*** Fragmento de texto

Así, el concepto de cultura supone designar un fenómeno social como Objeto natural
para el conocimiento y la experiencia. En esta medida, el concepto de cultura, como el
fetiche de la mercancía, oculta por principio su procedencia, esto es, su modernidad.
El concepto de cultura no sólo objetualiza aquello a lo que se refiere, sino que se
fetichiza a sí mismo al naturalizarse en cuanto, por principio, oculta sus compromisos
con la cosificación del mundo característica de la modernidad. En su texto breve
titulado, Crítica de la cultura y sociedad, Adorno lo formula así: “La cultura sólo se
puede idolatrar si ha sido neutralizada y cosificada” (Adorno, 2008, 14). Sólo como
Objeto la cultura es un asunto y en tanto que tal, motivo de conocimiento,
especulación, circulación y exhibición. Sin embargo, la cultura como concepto se
oculta al suponer que se refiere a objetos naturales. La cultura como concepto se
supone inmanente a las culturas a las que se refiere. El colmo del fetiche cultural es
suponerse inmanente al mundo, natural a él, esto es, exterior a todo cálculo o gestión.
La industria cultural explotará este componente fetichista.

******
*** Entradas extraídas

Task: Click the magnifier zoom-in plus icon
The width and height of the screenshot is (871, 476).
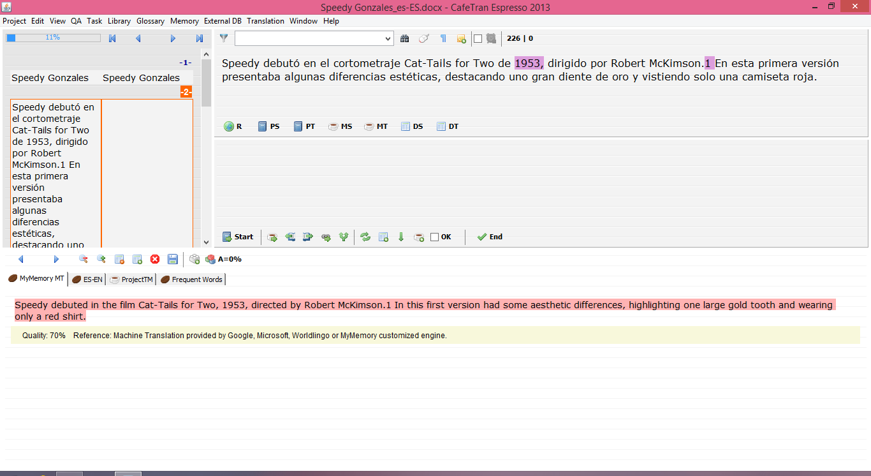Action: coord(101,259)
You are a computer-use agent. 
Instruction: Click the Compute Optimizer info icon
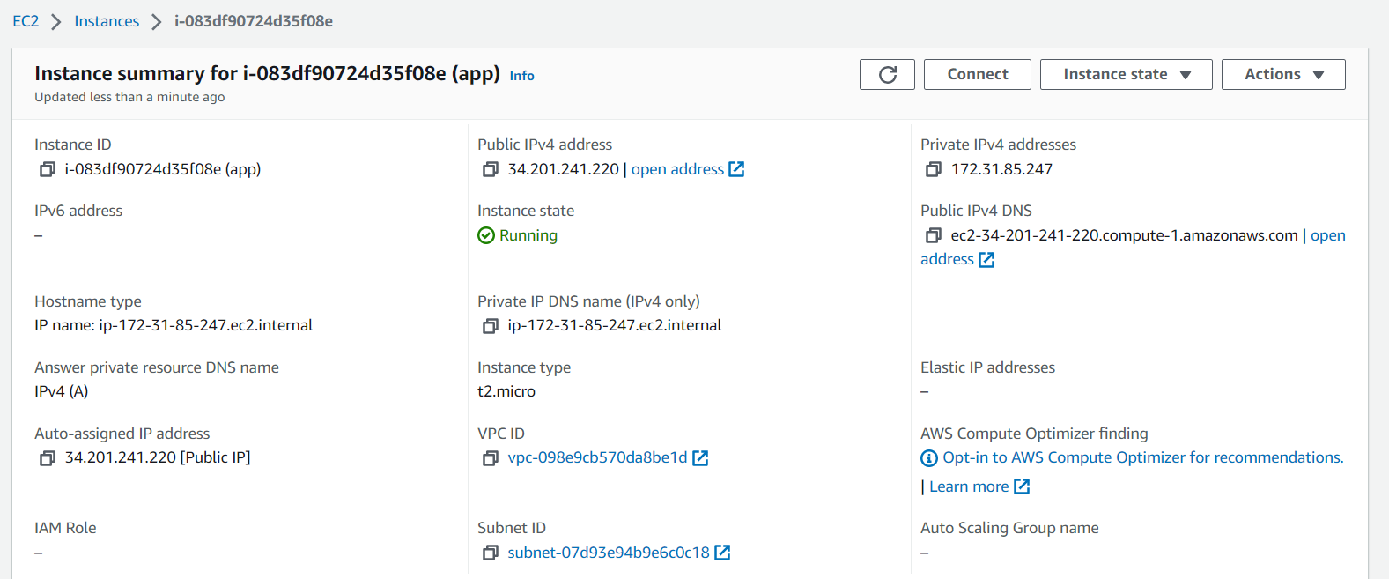point(929,458)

******

- [Consigna 1]: Reproduce literalmente, del fragmento sobre el concepto de cultura, todo lo que va desde “Así, el concepto” hasta “es, su modernidad.”.
- [Consigna 2]: Indica si cada afirmación concuerda con el fragmento sobre el concepto de cultura. Responde sí o no y cita textualmente las palabras del fragmento que lo deciden. (a) Adorno sostiene que la cultura solo se puede idolatrar si ha sido neutralizada y cosificada. (b) El concepto de cultura muestra abiertamente su procedencia moderna. (c) La industria cultural rechazará el componente fetichista.
- [Consigna 3]: Traduce al inglés esta oración del fragmento sobre el concepto de cultura: “Sólo como Objeto la cultura es un asunto y en tanto que tal, motivo de conocimiento, especulación, circulación y exhibición.”

- [Respuesta completa 1]:
Así, el concepto de cultura supone designar un fenómeno social como Objeto natural
para el conocimiento y la experiencia. En esta medida, el concepto de cultura, como el
fetiche de la mercancía, oculta por principio su procedencia, esto es, su modernidad.

- [Respuesta completa 2]:
(a) Sí: “La cultura sólo se puede idolatrar si ha sido neutralizada y cosificada”.
(b) No: “oculta por principio su procedencia, esto es, su modernidad”.
(c) No: “La industria cultural explotará este componente fetichista”.

- [Respuesta completa 3]: Only as an Object is culture a matter and, as such, a subject of knowledge, speculation, circulation and exhibition.